* _EXERCISE DETAILS_:
Could you print the stretch of lines below from the one with "Higiene e Saúde Animal (350, 119)" through the one with "- SS 20 (851, 625)", exactly as they stand and without any pictures?

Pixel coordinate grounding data
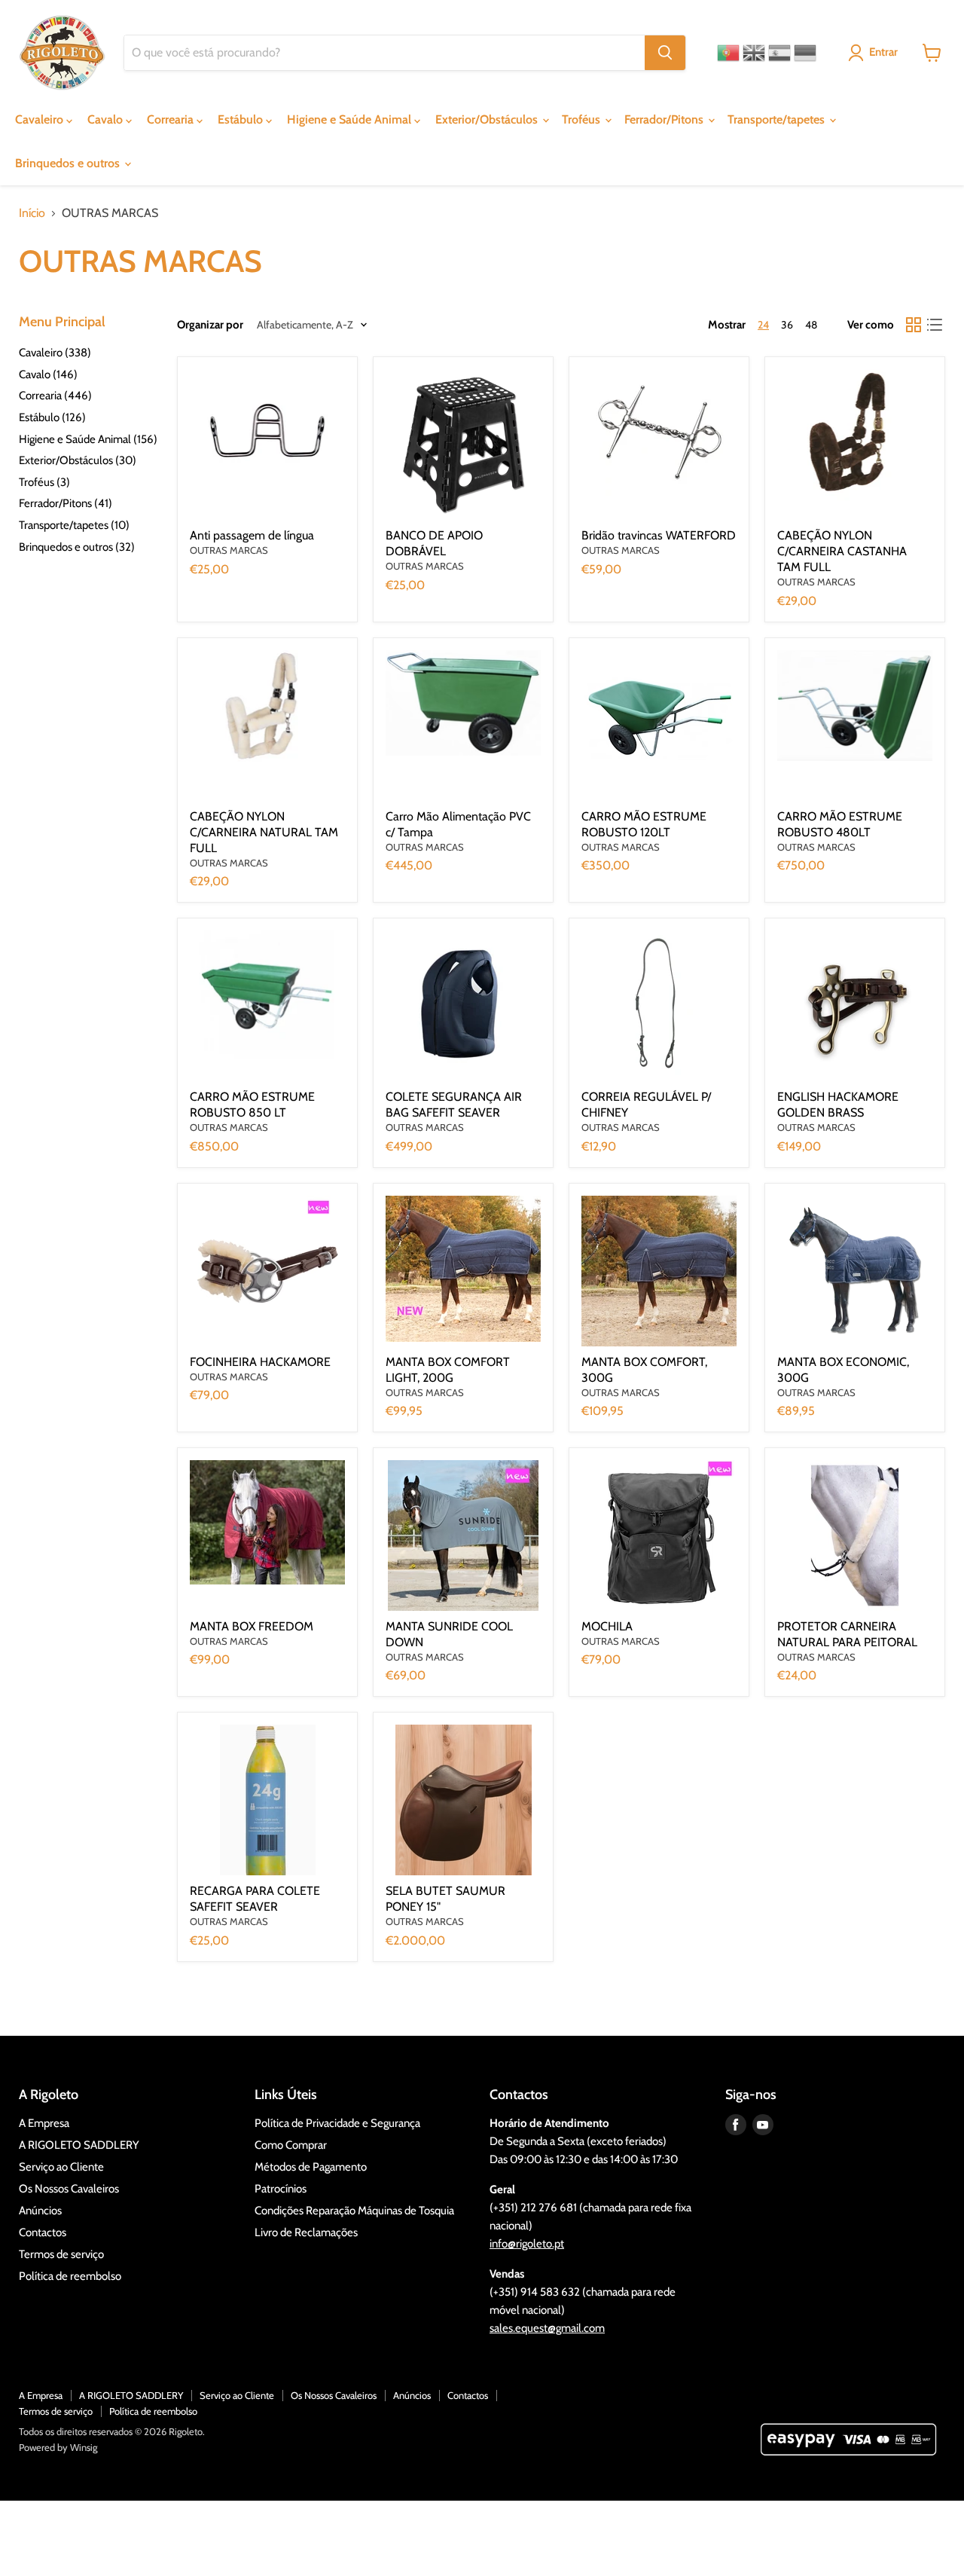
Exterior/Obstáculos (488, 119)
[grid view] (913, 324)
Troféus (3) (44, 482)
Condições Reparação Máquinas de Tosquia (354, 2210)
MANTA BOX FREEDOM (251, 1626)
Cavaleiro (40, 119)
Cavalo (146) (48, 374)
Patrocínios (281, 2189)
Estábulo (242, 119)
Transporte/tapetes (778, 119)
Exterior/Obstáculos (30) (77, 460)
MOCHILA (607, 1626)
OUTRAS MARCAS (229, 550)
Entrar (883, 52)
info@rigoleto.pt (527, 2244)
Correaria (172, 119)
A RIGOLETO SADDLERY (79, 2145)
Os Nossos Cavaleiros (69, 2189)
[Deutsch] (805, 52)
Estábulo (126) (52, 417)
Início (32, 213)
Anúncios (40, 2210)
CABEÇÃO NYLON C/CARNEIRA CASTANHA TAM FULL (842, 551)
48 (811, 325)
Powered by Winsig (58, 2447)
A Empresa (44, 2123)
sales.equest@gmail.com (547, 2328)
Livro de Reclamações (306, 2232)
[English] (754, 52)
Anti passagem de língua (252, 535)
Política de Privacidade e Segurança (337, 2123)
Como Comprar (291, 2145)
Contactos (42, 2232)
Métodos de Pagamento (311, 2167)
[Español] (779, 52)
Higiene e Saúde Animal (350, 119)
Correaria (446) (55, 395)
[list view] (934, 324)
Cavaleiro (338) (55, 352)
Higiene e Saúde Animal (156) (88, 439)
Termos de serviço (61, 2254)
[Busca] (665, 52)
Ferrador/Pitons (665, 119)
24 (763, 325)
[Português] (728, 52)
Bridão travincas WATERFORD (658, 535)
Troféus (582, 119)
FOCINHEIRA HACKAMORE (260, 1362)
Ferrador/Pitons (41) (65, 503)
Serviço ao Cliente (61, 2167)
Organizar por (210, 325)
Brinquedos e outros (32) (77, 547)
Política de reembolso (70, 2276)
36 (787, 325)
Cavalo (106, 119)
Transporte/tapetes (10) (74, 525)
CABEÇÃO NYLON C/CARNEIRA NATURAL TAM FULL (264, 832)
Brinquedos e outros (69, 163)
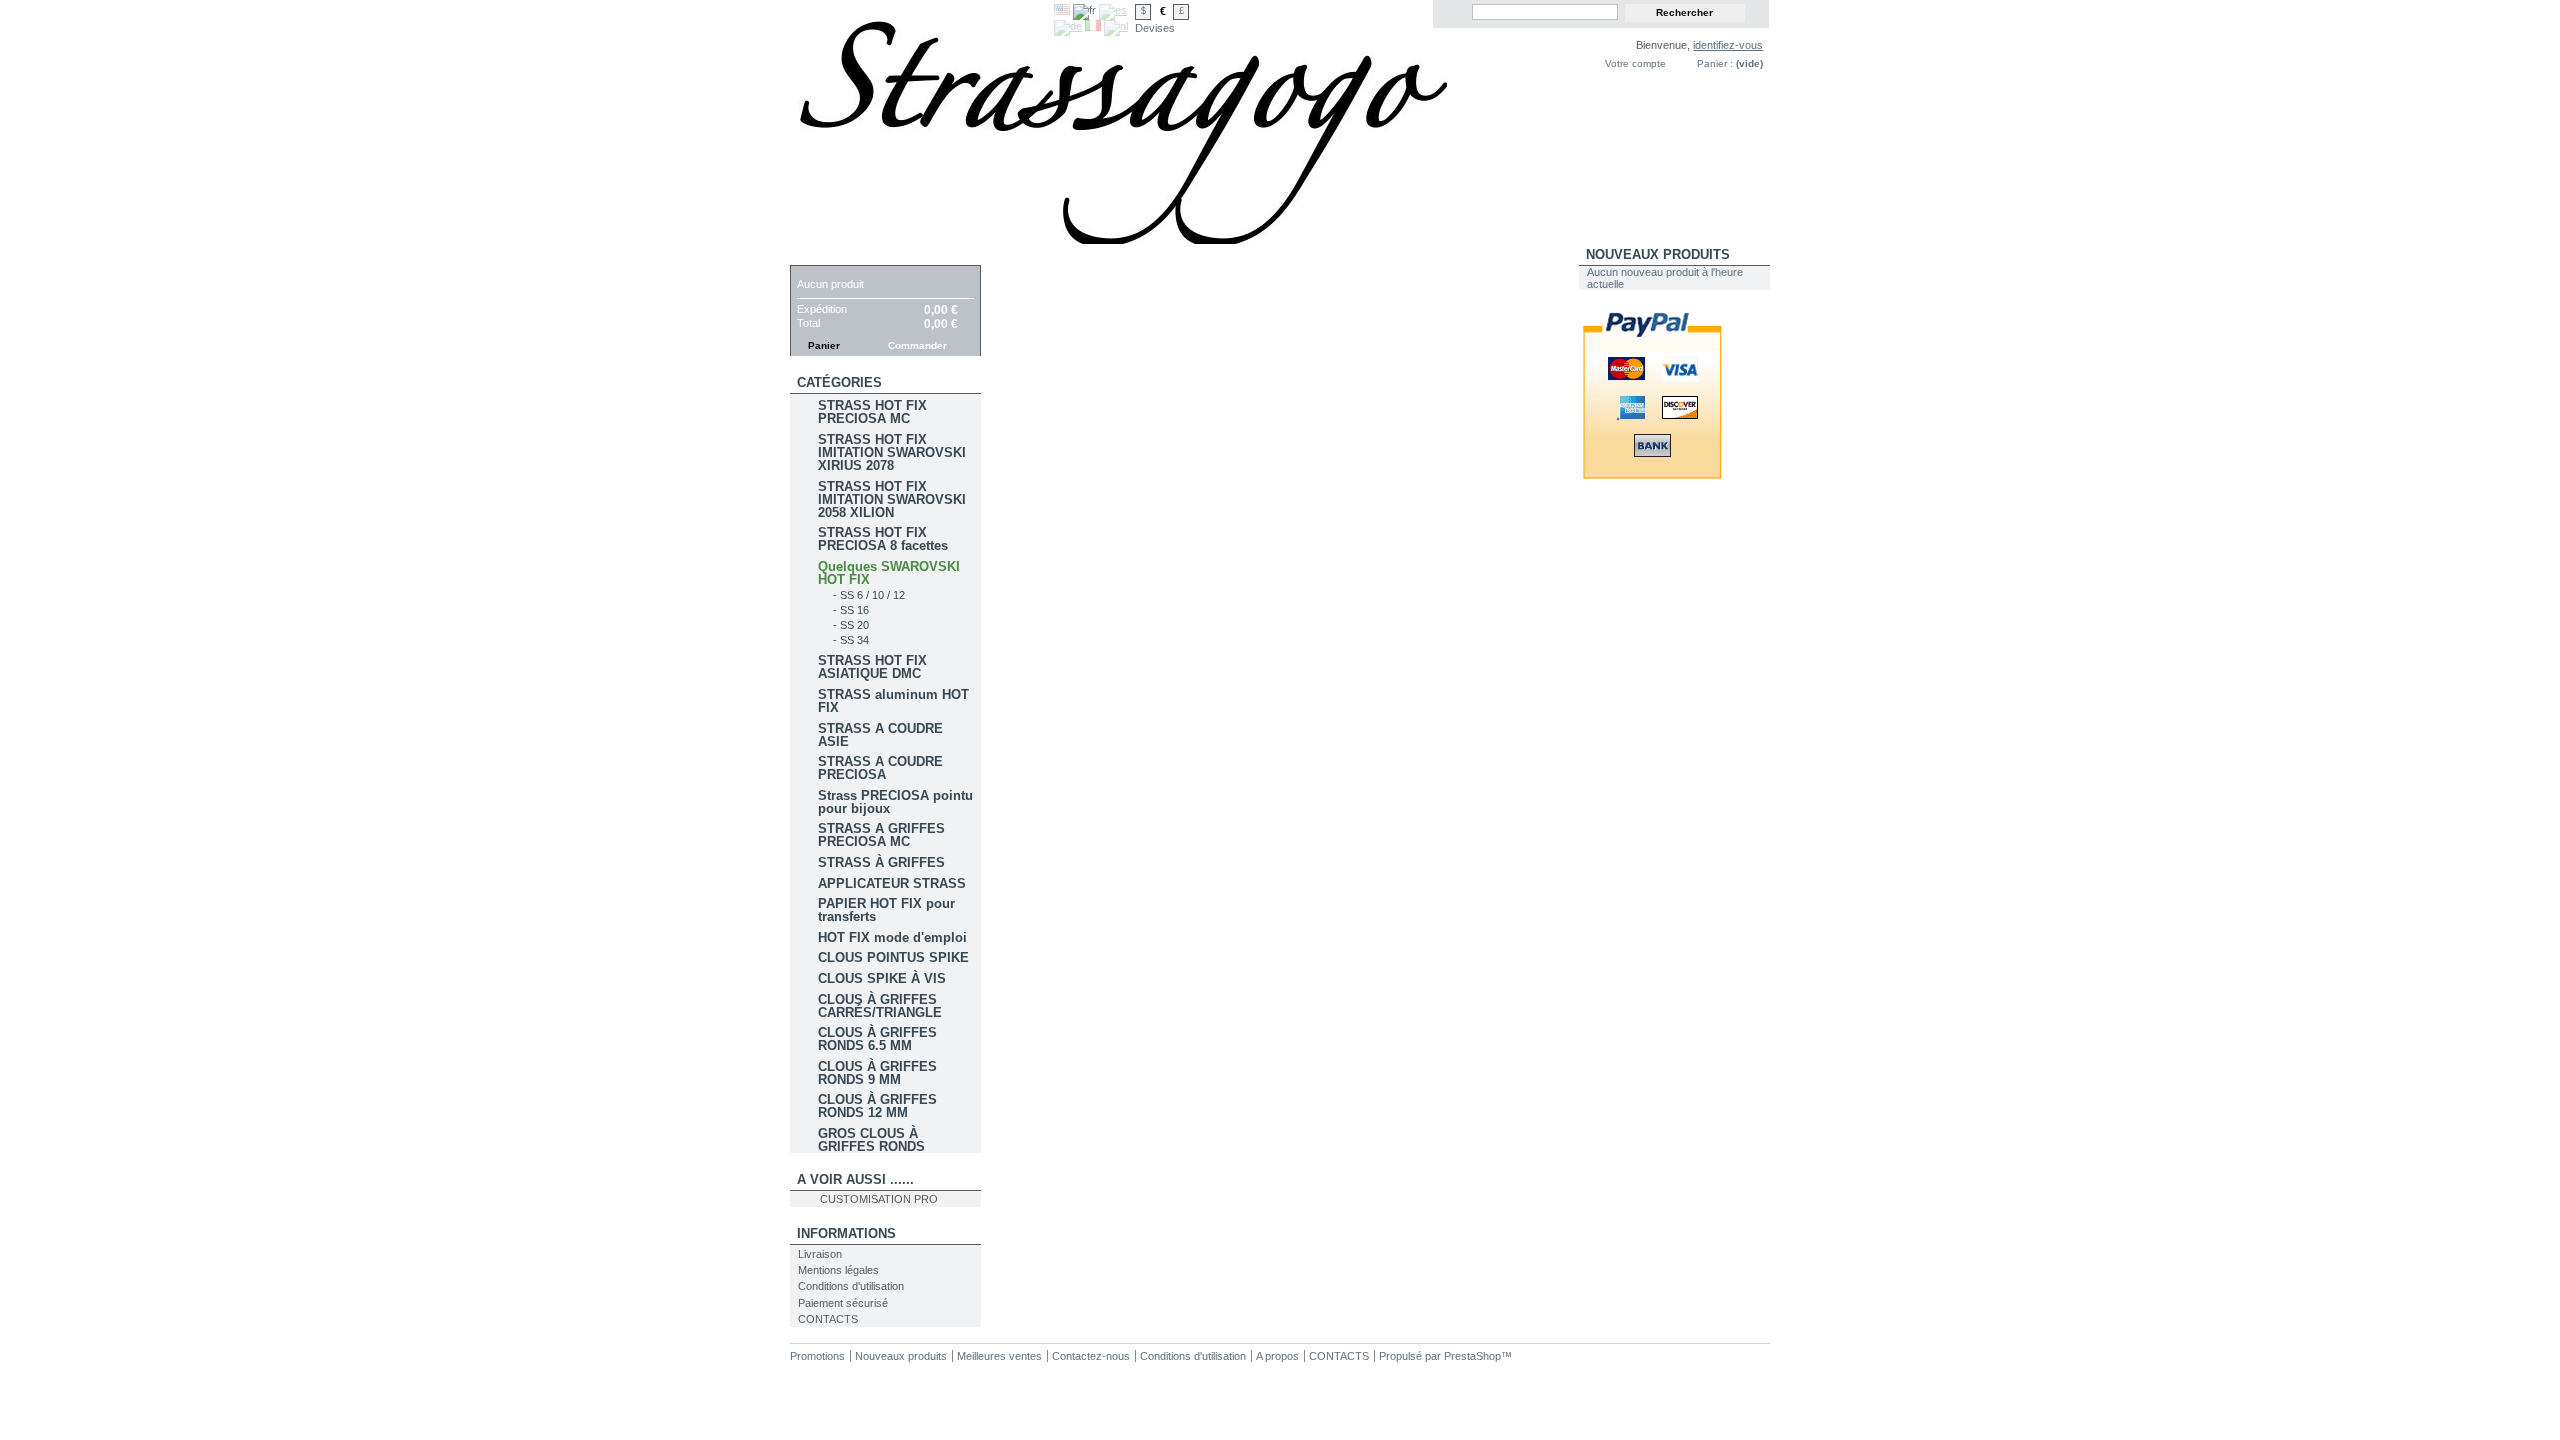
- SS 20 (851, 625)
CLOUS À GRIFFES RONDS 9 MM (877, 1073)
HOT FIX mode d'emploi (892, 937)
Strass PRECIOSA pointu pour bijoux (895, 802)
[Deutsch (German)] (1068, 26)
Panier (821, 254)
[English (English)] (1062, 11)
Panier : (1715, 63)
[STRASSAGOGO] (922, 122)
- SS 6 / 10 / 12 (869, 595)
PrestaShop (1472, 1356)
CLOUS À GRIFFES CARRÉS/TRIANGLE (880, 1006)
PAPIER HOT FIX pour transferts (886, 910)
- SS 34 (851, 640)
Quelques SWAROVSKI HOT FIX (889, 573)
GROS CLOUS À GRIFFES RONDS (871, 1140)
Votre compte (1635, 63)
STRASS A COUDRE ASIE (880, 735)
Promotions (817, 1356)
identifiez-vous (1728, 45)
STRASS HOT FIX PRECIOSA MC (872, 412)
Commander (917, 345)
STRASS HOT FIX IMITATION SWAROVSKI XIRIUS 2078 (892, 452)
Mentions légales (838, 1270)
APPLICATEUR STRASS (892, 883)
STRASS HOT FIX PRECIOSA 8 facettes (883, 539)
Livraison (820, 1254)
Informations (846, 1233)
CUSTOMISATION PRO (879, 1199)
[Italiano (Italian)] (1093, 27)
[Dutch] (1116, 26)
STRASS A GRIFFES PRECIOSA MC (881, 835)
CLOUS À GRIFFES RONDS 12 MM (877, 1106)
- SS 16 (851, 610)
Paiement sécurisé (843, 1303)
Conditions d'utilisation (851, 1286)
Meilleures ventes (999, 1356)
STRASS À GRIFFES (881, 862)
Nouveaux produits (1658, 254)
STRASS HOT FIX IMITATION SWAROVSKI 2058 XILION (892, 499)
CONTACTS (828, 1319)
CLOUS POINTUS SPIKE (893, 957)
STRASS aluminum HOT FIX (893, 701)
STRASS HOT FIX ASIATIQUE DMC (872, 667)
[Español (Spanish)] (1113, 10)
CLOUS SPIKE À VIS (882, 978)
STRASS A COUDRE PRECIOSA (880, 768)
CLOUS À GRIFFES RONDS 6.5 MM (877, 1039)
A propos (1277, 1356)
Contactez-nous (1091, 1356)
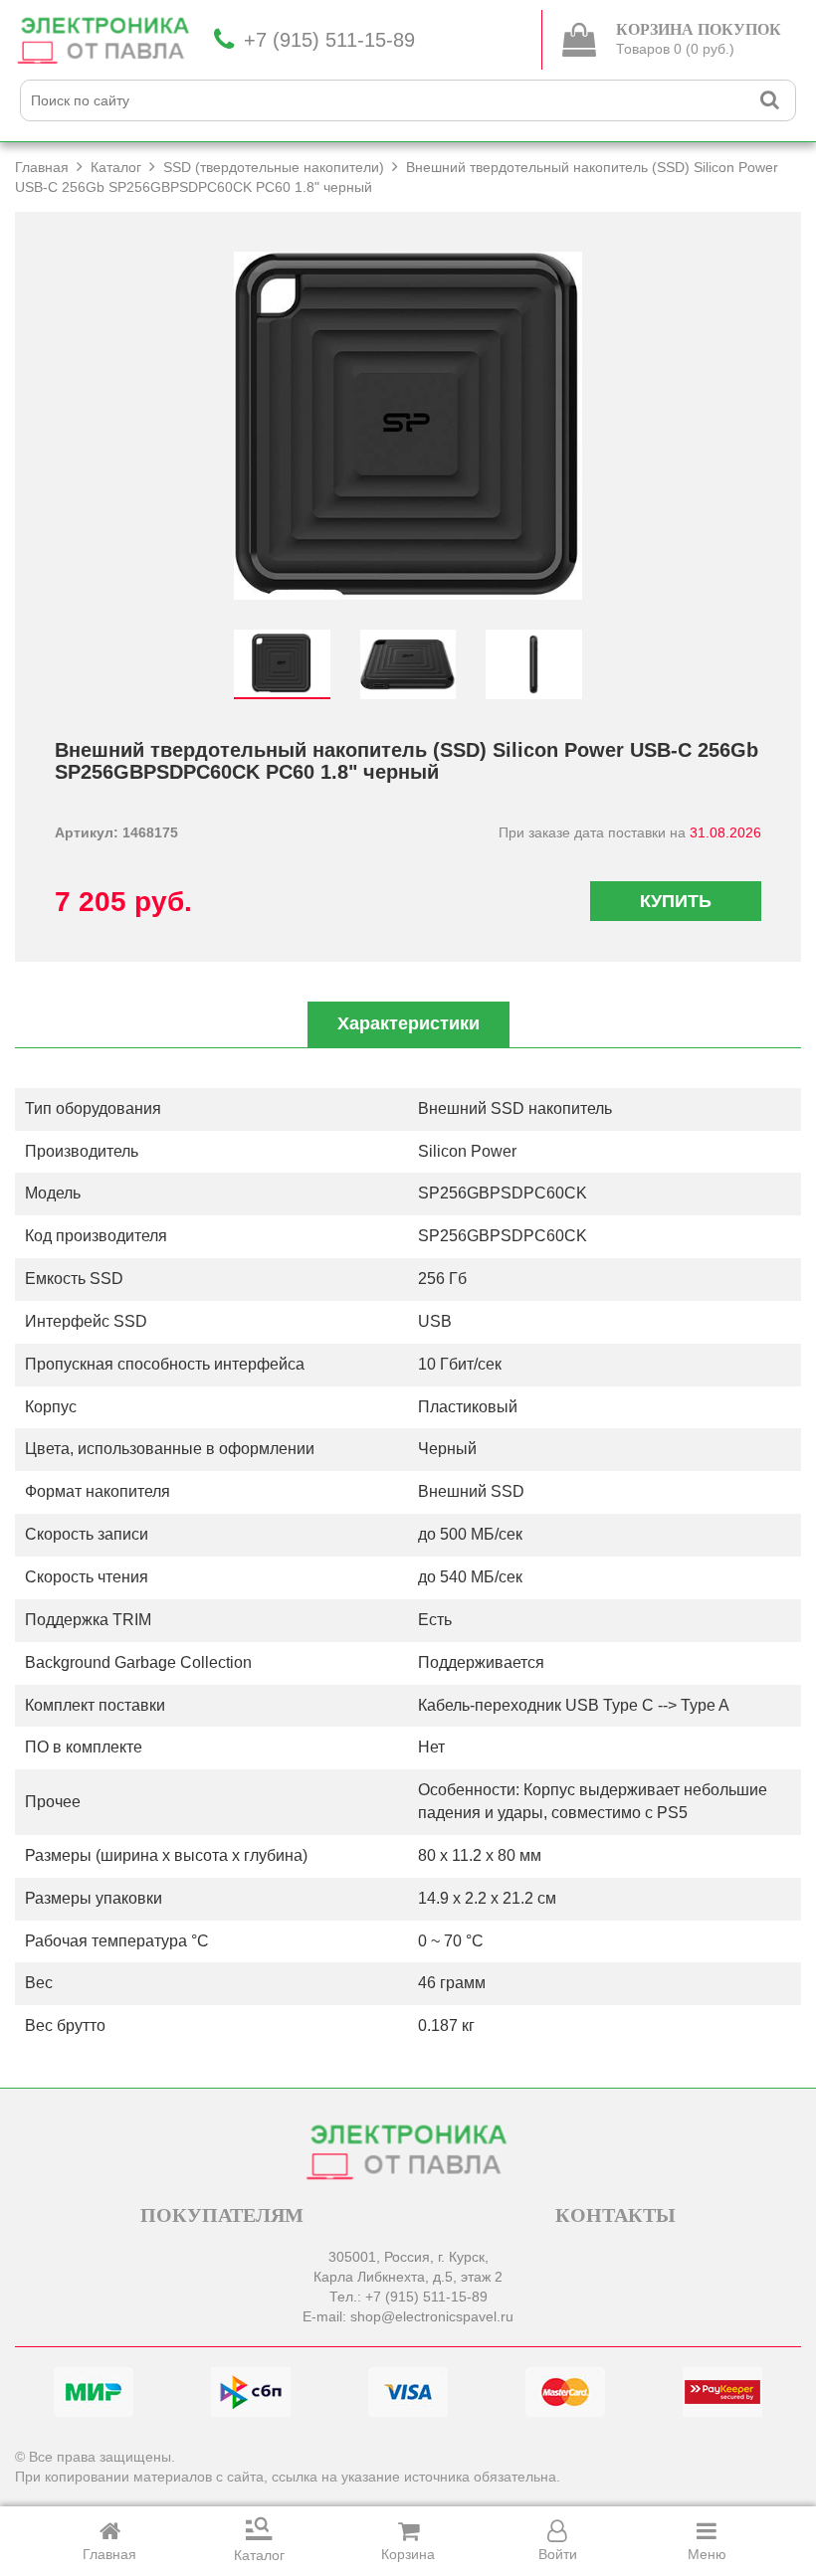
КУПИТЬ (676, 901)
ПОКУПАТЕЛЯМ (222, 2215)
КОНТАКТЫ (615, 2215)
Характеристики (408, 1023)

* _SOLUTION_:
Higiene e Saúde Animal (350, 119)
Correaria (446) (55, 395)
[list view] (934, 324)
Cavaleiro (338) (55, 352)
Higiene e Saúde Animal (156) (88, 439)
Termos de serviço (61, 2254)
[Busca] (665, 52)
Ferrador/Pitons (665, 119)
24 (763, 325)
[Português] (728, 52)
Bridão travincas WATERFORD (658, 535)
Troféus (582, 119)
FOCINHEIRA HACKAMORE (260, 1362)
Ferrador/Pitons (41) (65, 503)
Serviço ao Cliente (61, 2167)
Organizar por (210, 325)
Brinquedos e outros (32) (77, 547)
Política de reembolso (70, 2276)
36 (787, 325)
Cavalo (106, 119)
Transporte/tapetes (10) (74, 525)
CABEÇÃO NYLON C/CARNEIRA NATURAL TAM FULL (264, 832)
Brinquedos e outros (69, 163)
- SS 20 (851, 625)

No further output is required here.